Your proposed API is a step in the direction for meeting their requirement.
The major change is that ioctl (or whatever method) should expose the
layers topology of a specific object, not only the overlay instance.

For C/R you would query the layers topology of the overlay root dir.

My comments of the specific methods below are not meant to
object to the choice of ioctl, but they are meant to give the alternative
a fair chance. I am kind of leaning towards ioctl myself.
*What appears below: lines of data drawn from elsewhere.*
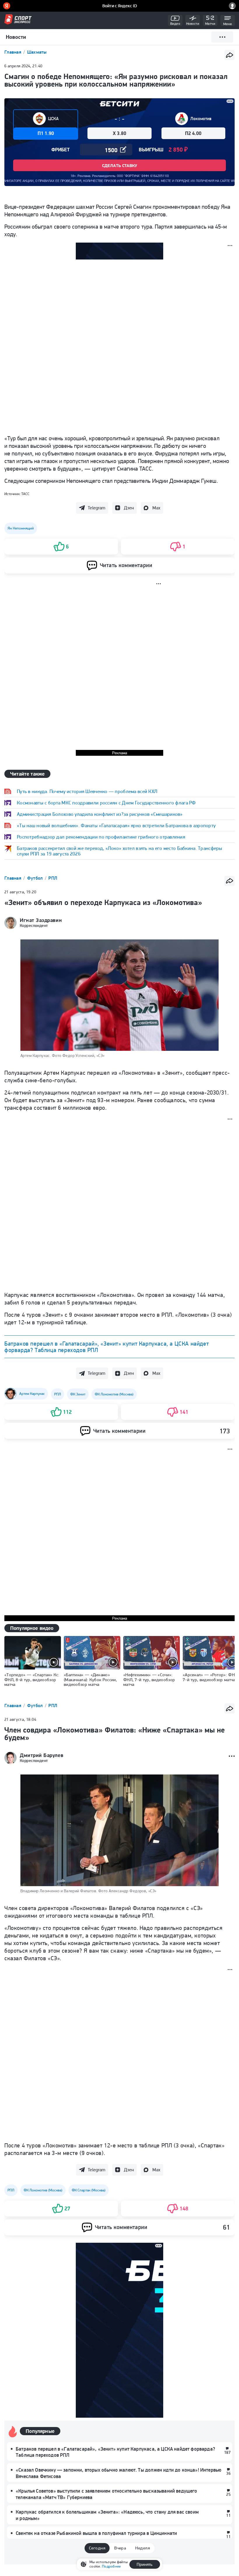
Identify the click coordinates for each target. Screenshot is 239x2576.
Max (156, 508)
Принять (144, 2564)
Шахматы (37, 52)
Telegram (96, 508)
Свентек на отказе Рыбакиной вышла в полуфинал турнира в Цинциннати (96, 2533)
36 (228, 2473)
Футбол (35, 878)
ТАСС (25, 494)
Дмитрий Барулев (41, 1755)
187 (227, 2452)
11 (228, 2515)
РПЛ (52, 878)
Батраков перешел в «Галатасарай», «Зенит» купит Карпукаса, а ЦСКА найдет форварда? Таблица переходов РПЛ (106, 1346)
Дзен (129, 508)
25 (228, 2494)
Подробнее (111, 2566)
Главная (13, 52)
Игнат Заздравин (41, 920)
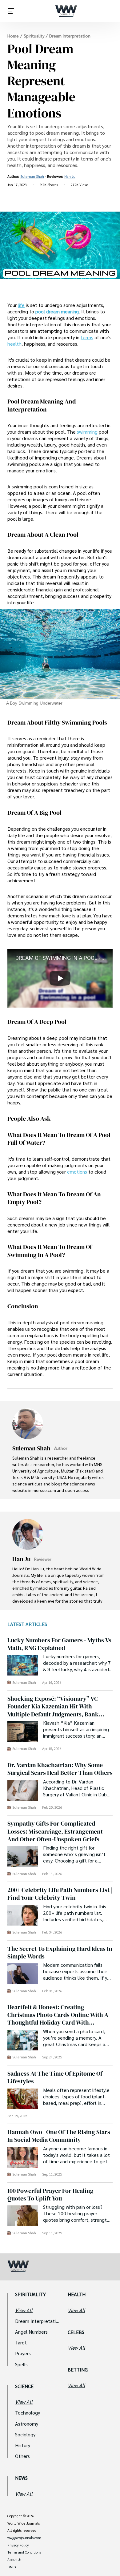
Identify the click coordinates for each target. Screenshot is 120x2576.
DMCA (12, 2567)
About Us (14, 2560)
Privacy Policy (18, 2545)
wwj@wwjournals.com (24, 2538)
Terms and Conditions (24, 2552)
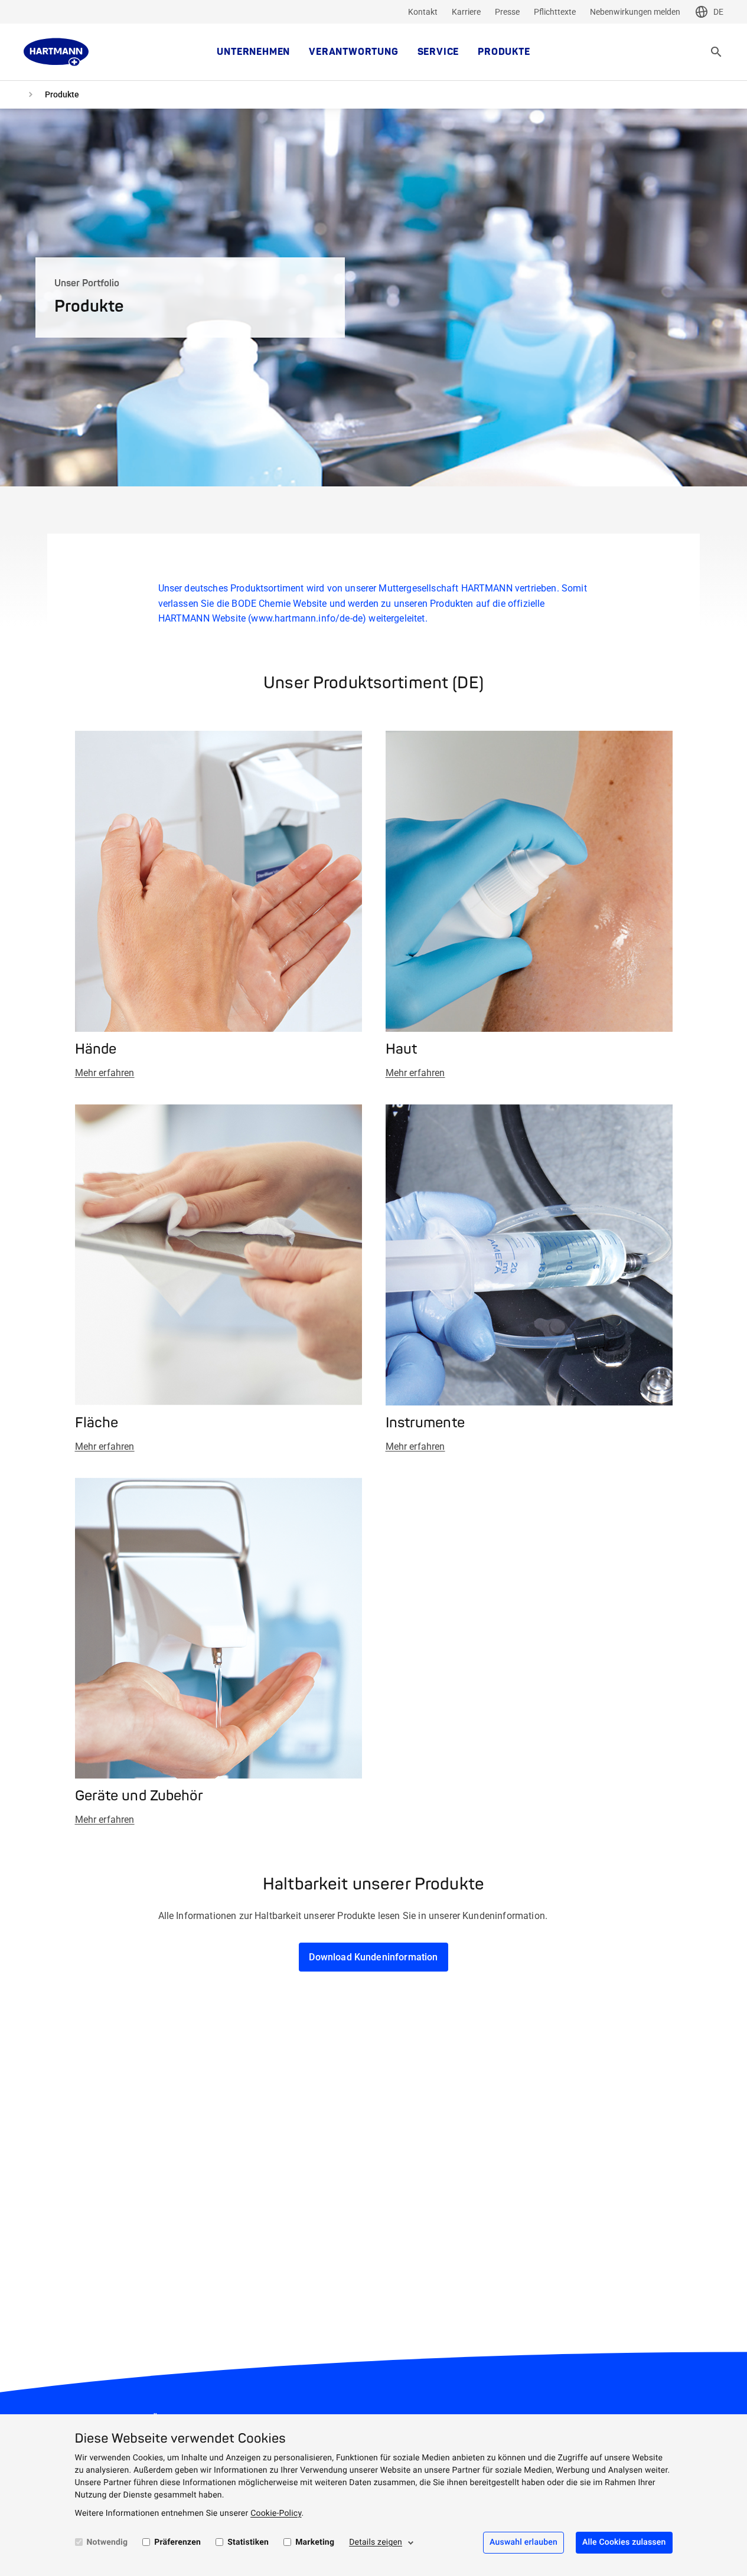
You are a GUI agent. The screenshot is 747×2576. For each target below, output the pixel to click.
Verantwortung (353, 52)
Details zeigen (375, 2542)
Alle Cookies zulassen (624, 2542)
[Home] (56, 52)
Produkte (504, 52)
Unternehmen (253, 52)
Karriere (466, 12)
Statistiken (248, 2542)
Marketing (314, 2542)
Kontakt (423, 12)
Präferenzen (177, 2542)
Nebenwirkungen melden (635, 12)
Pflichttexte (555, 12)
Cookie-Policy (275, 2513)
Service (438, 52)
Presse (507, 12)
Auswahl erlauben (523, 2542)
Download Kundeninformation (373, 1957)
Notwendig (107, 2542)
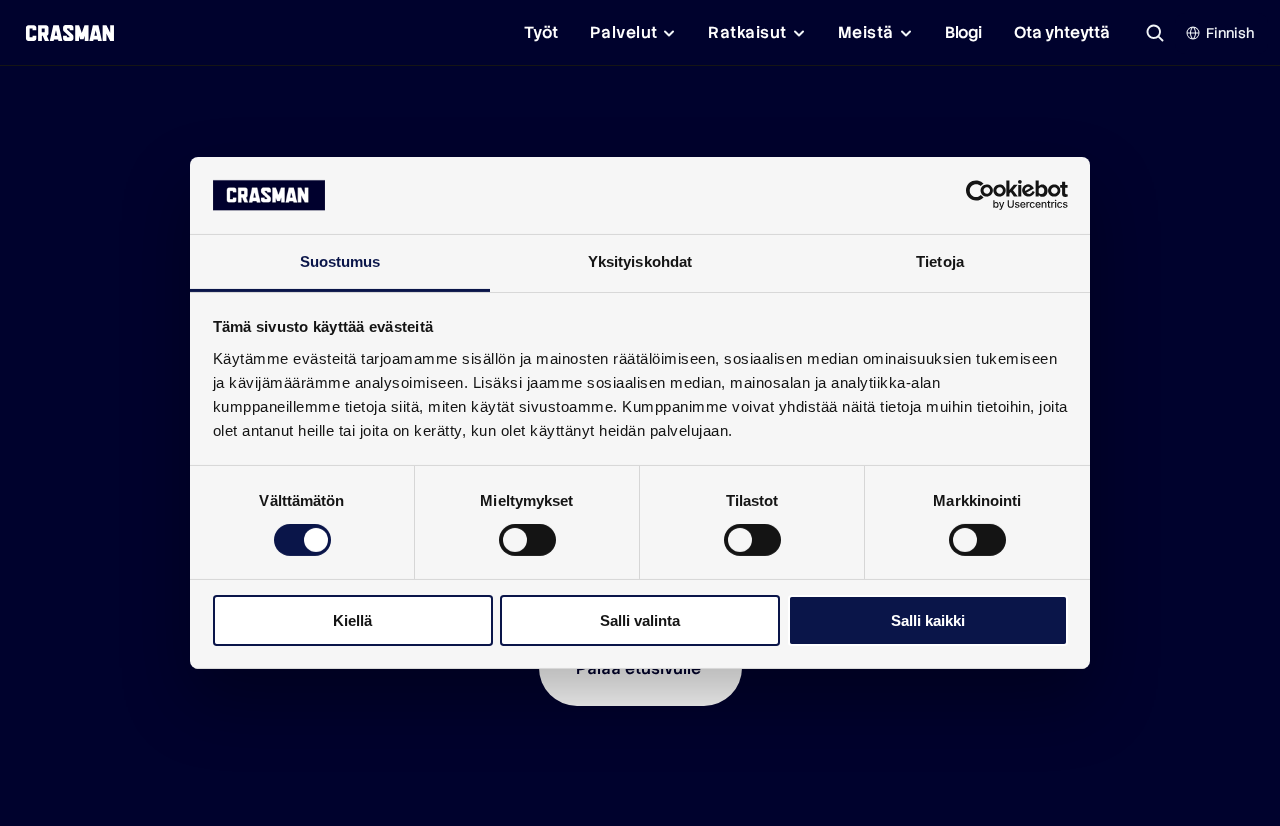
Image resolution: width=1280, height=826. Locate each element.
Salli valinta (640, 620)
> But there is question. How to export this {s_dev; fhandle} from kernel to userspace?
> - We decided not to use procfs.

Why not?
C/R already uses procfs to export fhandle for fanotify/inotify
I kind of like the idea of having /sys/fs/overlay/instances etc.
It could be useful to many things.

> - Amir proposed solution - use xattrs. But after diving into it I've meet problem
> where I can set this xattrs?
> If I set this xattrs on overlayfs dentries then during rsync, or cp -p=xattr we will copy
> this temporary information.

No you won't.
rsync, cp will only copy xattrs listed with listxattr.
Several filesystems, such as cifs and nfs export "object properties"
via private xattrs
that are not listed in listxattr (e.g. CIFS_XATTR_CIFS_ACL).
You are not limited in what you can do in the "trusted.overlay" namespace, for
example "trusted.overlay.layers.0.fh"

The advantage is that it is very easy to implement and requires
less discussions about ABI, but I agree it does feel a bit like a hack.
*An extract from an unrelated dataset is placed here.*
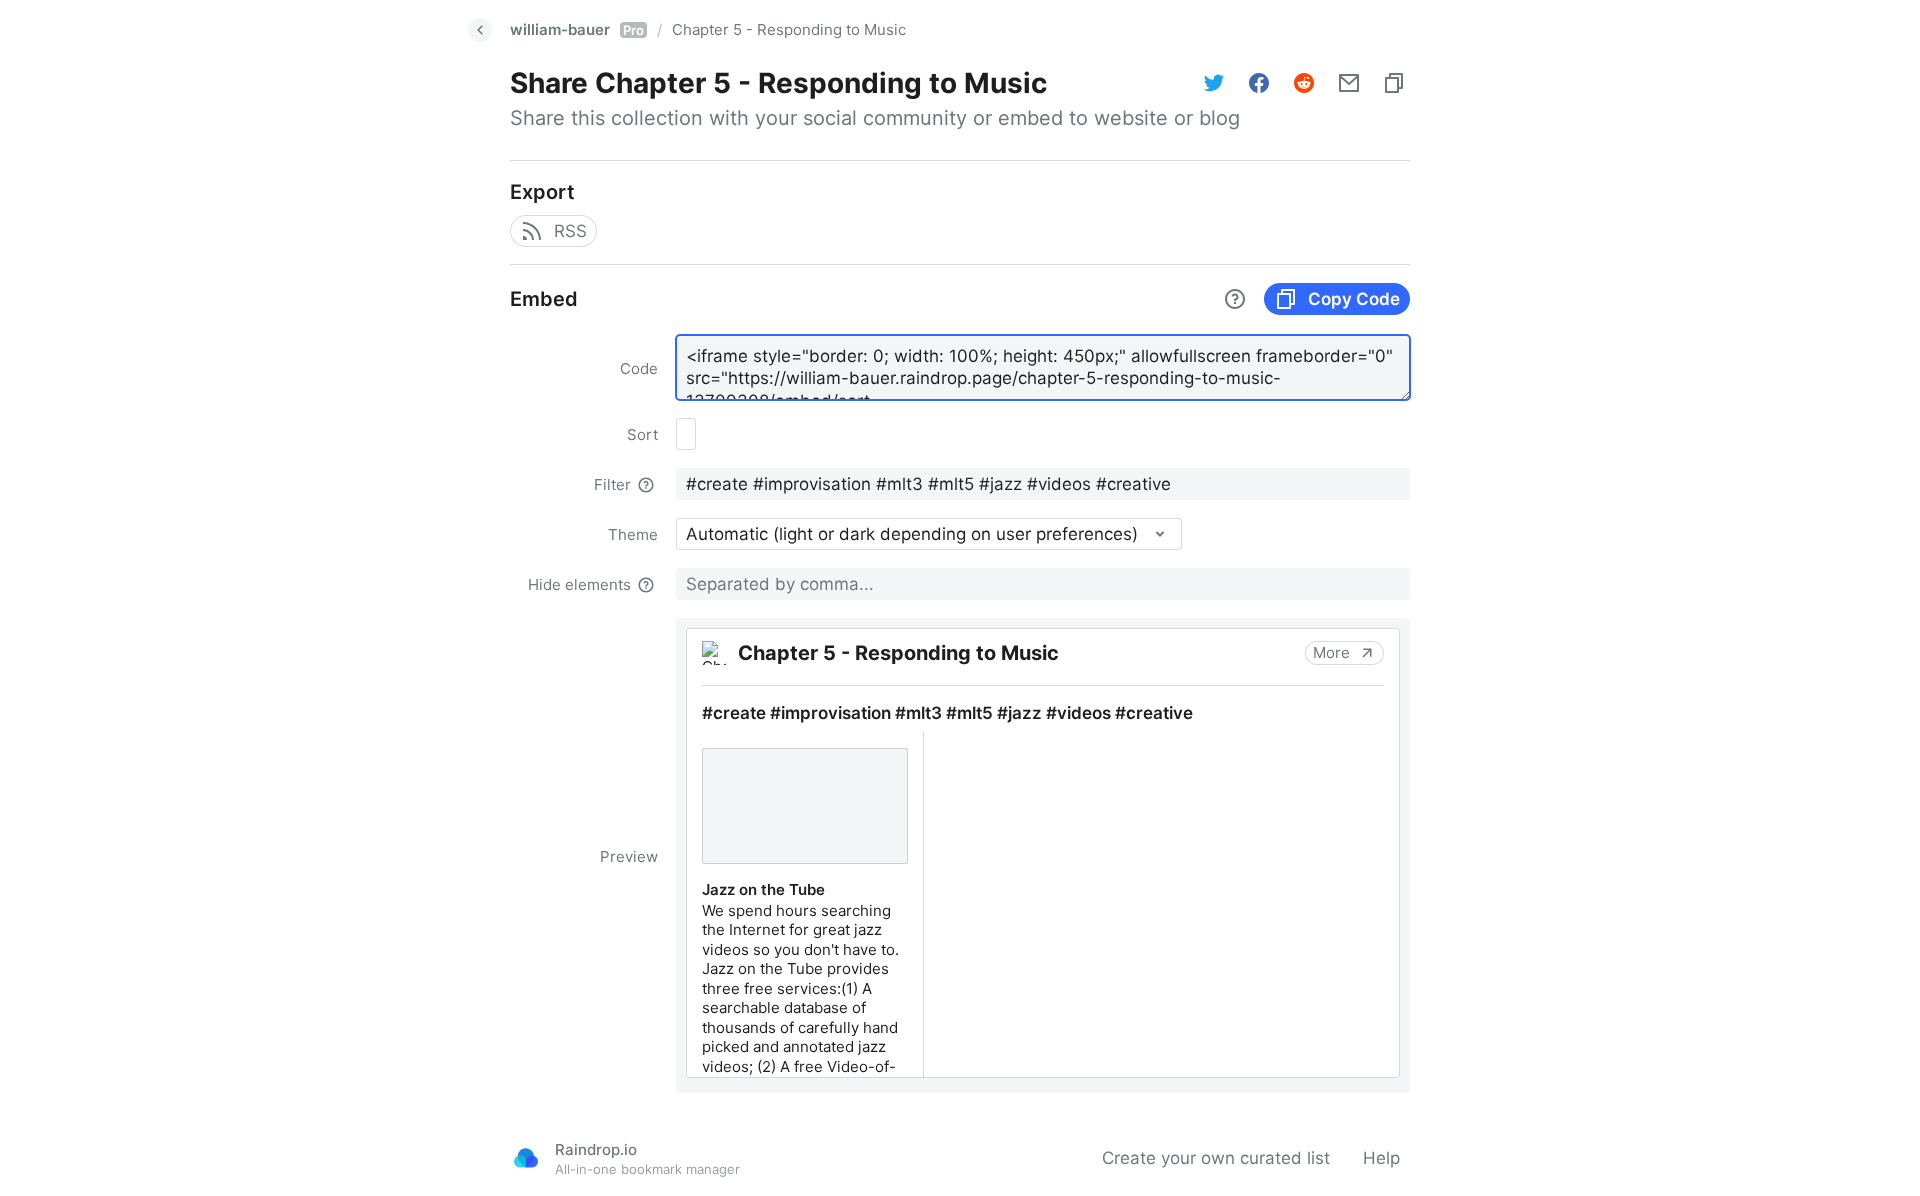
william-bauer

> - ioctls? (this patchset implements this approach)
> - fsinfo subsystem (not merged yet) [2]
>
> Problems with ioctls:
> 1. We limited in output data size (16 KB AFAIK)
> but MAX_HANDLE_SZ=128(bytes), OVL_MAX_STACK=500(num lowerdirs)
> So, MAX_HANDLE_SZ*OVL_MAX_STACK = 64KB which is bigger than limit.
> So, I've decided to give user one fhandle by one call. This is also
> bad from the performance point of view.
> 2. When using ioctls we need to have *fixed* size of input and output.
> So, if MAX_HANDLE_SZ will change in the future our _IOR('o', 2, struct ovl_mnt_opt_fh)
> will also change with struct ovl_mnt_opt_fh.
>

The choice of API with fixed output size for a variable length info seems weird.
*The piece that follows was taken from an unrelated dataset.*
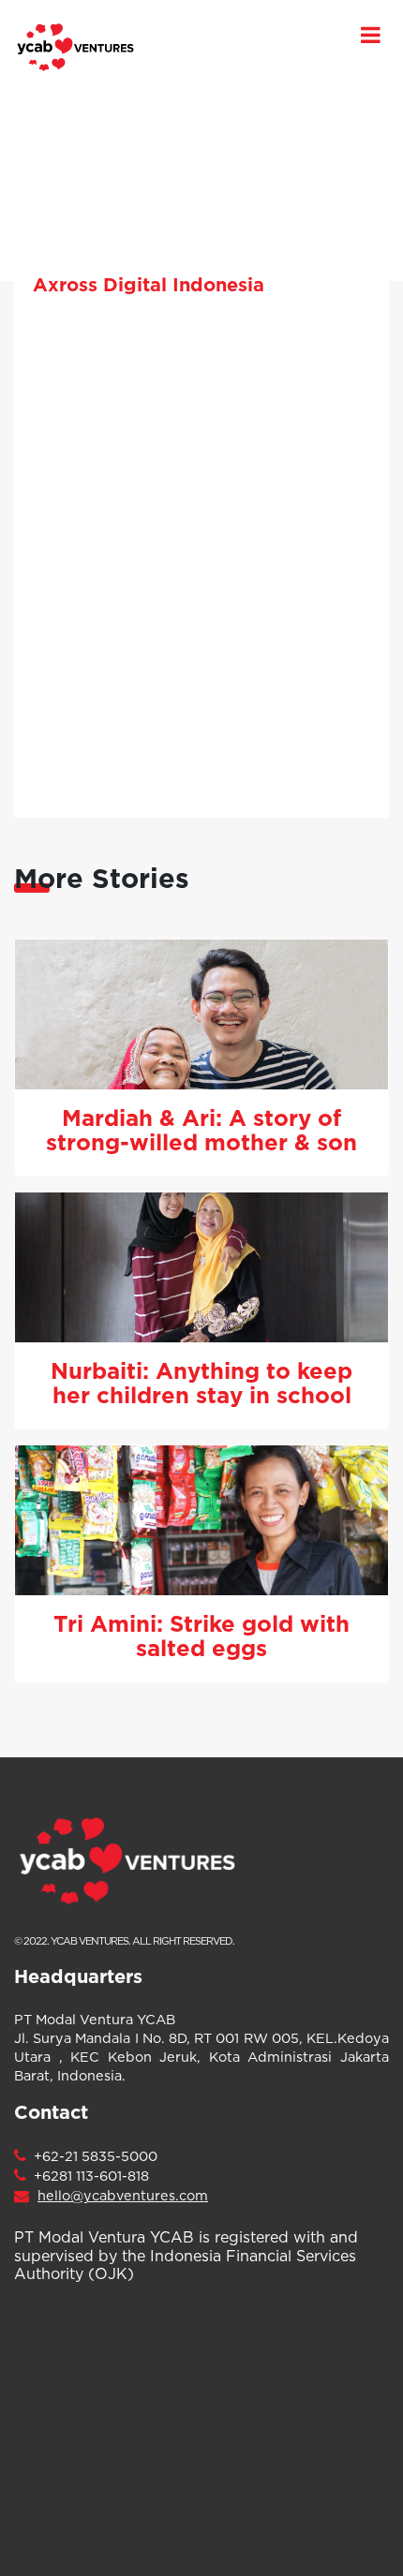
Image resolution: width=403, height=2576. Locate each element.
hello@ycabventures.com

I am tempted to suggest extending name_to_handle_at(), for example
name_to_handle_at(ovl_root_fd, path, &fhandle, &layer_id, AT_LAYER)

Where layer_id can be input/output arg.

But I acknowledge this is going to be a much harder sell...

Thanks,
Amir.
Alexander Mikhalitsyn Oct. 5, 2020, 7:46 p.m. UTC | #2
Hi Amir,

On Mon, 5 Oct 2020 10:56:50 +0300
Amir Goldstein <amir73il@gmail.com> wrote:

> On Sun, Oct 4, 2020 at 10:25 PM Alexander Mikhalitsyn
> <alexander.mikhalitsyn@virtuozzo.com> wrote:
> >
> > Some time ago we discussed about the problem of Checkpoint-Restoring
> > overlayfs mounts [1]. Big thanks to Amir for review and suggestions.
> >
> > Brief from previous discussion.
> > Problem statement: to checkpoint-restore overlayfs mounts we need
> > to save overlayfs mount state and save it into the image. Basically,
> > this state for us it's just mount options of overlayfs mount. But
> > here we have two problems:
> >
> > I. during mounting overlayfs user may specify relative paths in upperdir,
> > workdir, lowerdir options
> >
> > II. also user may unmount mount from which these paths was opened during mounting
> >
> > This is real problems for us. My first patch was attempt to address both problems.
> > 1. I've added refcnt get for mounts from which overlayfs was mounted.
> > 2. I've changed overlayfs mountinfo show algorithm, so overlayfs started to *always*
> > show full paths for upperdir,workdir,lowerdirs.
> > 3. I've added mnt_id show-time only option which allows to determine from which mnt_id
> > we opened options paths.
> >
> > Pros:
> > - we can determine full information about overlayfs mount
> > - we hold refcnt to mount, so, user may unmount source mounts only
> > with lazy flag
> >
> > Cons:
> > - by adding refcnt get for mount I've changed possible overlayfs usecases
> > - by showing *full* paths we can more easily reache PAGE_SIZE limit of
> > mounts options in procfs
> > - by adding mnt_id show-only option I've added inconsistency between
> > mount-time options and show-time mount options
> >
> > After very productive discussion with Amir and Pavel I've decided to write new
> > implementation. In new approach we decided *not* to take extra refcnts to mounts.
> > Also we decided to use exportfs fhandles instead of full paths. To determine
> > full path we plan to use the next algo:
> > 1. Export {s_dev; fhandle} from overlayfs for *all* sources
> > 2. User open_by_handle_at syscall to open all these fhandles (we need to
> > determine mount for each fhandle, looks like we can do this by s_dev by linear
> > search in /proc/<pid>/mountinfo)
> > 3. Then readlink /proc/<pid>/fd/<opened fd>
> > 4. Dump this full path+mnt_id
> >
> 
> Hi Alex,
> 
> The general concept looks good to me.
> I will not provide specific comment on the implementation (it looks
> fine) until the
> concept API is accepted by the maintainer.
> 
> The main thing I want to make sure is that if we add this interface it can
> serve other use cases as well.

Yes, let's create universal interface.

> 
> During my talk on LPC, I got a similar request from two developers for two
> different use cases. They wanted a safe method to iterate "changes
> since baseline"
> from either within the container or from the host.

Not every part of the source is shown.